In a voluntary liquidation, the company’s owners decide how to liquidate its assets and how to disburse the funds to its creditors, usually without the involvement of a court.


Companies may decide to liquidate for several reasons, including the sale of a company following the death of an owner. In this case, once assets are liquidated and outstanding debts are satisfied, the remaining assets are divided among the company’s shareholders.

In some cases, a company may choose to voluntarily liquidate its holdings to enable it to operate more cost-effectively and/or efficiently, or even to allow it to remain in business. For instance, a large corporation with multiple smaller business entities may decide to sell off one or more of those subsidiaries to enable the corporation to remain in business or become more profitable.


Voluntary liquidation may also occur when a lender declares default on a loan due and has filed a lawsuit or secured a judgment against the company or when the lender has begun foreclosure proceedings. The company may choose to sell off its assets to satisfy the debt before the lender can do so.  While this is technically a voluntary liquidation, it is in response to actions taken by the company’s lender; therefore, it’s often referred to as a forced-but-voluntary liquidation.

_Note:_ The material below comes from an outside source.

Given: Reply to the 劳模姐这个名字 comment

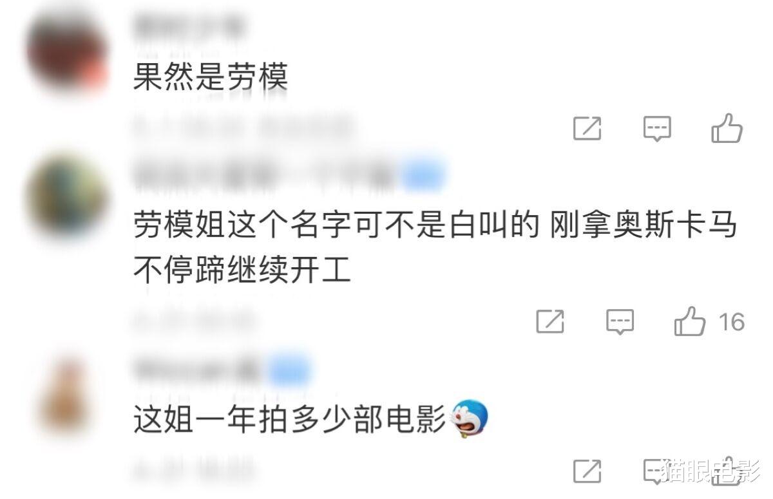Looking at the screenshot, I should coord(620,321).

Involuntary liquidation occurs when creditors force the company to sell off its assets without its consent.  This is usually done through the bankruptcy court or through a judicial sale process, like a foreclosure.   Involuntary bankruptcy is also regulated under federal bankruptcy laws, and it can only occur when certain requirements are met, such as:

  • If a company has at least 12 creditors, the involuntary petition requires that three or more of those creditors file the petition, and the total claim must be at least $15,325* more than the value of any liens that may be securing those claims.
  • If there are fewer than 12 creditors, one creditor may file the petition.
  • Once the petition is filed, additional creditors may join later.
  • In their petition, the creditors must state whether they’re seeking to have the company placed in Chapter 7 (liquidation) or Chapter 11  (reorganization)bankruptcy.

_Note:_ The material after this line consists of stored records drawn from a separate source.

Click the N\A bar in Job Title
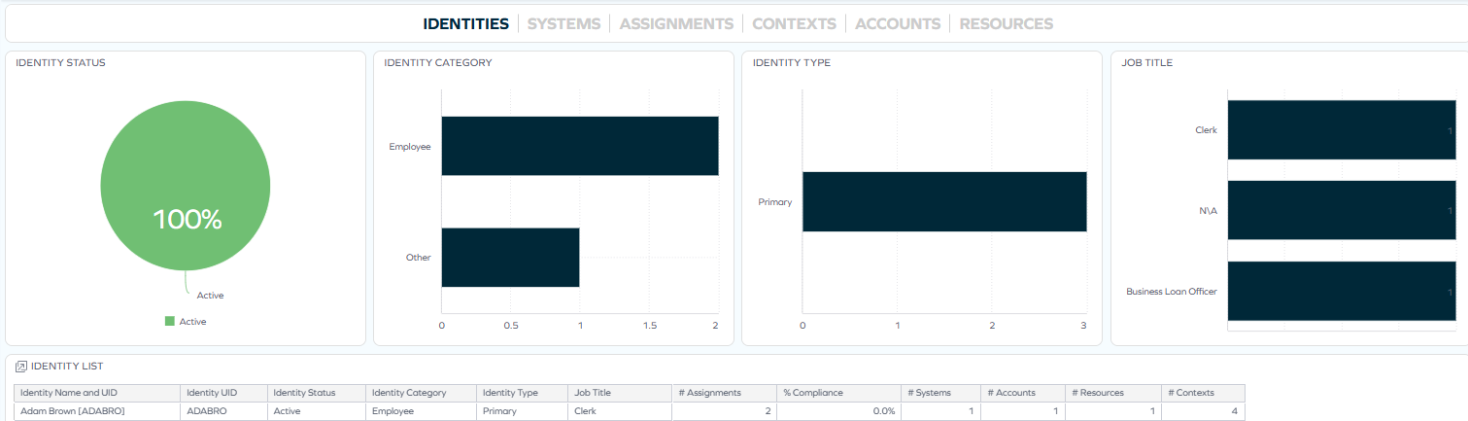The width and height of the screenshot is (1468, 421). (1341, 210)
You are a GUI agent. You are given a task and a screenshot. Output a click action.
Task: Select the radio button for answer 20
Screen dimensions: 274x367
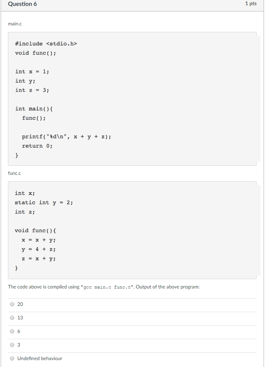click(x=12, y=304)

* This amount is adjusted every three years under the bankruptcy code with the next adjustment due in April 2016.


An involuntary liquidation differs from voluntary liquidation in several important ways:

  • Unlike voluntary bankruptcy, when an involuntary petition is filed the company does not enter bankruptcy immediately, and it usually may continue to do business and buy, use, sell or otherwise transfer its property in the normal course of business;
  • The company may contest the petition by filing a motion of its own within a specified time frame set forth by the bankruptcy code (currently 21 days);
  • The company can consent to the petition, and if Chapter 7 (liquidation) has been sought, the company may choose to convert it to a Chapter 11 (reorganization) case;
  • If the court dismisses the creditor’s petition, they  may be held liable for court costs as well as the company’s legal fees, and may be held liable for damages if the petition is found to have been filed in bad faith.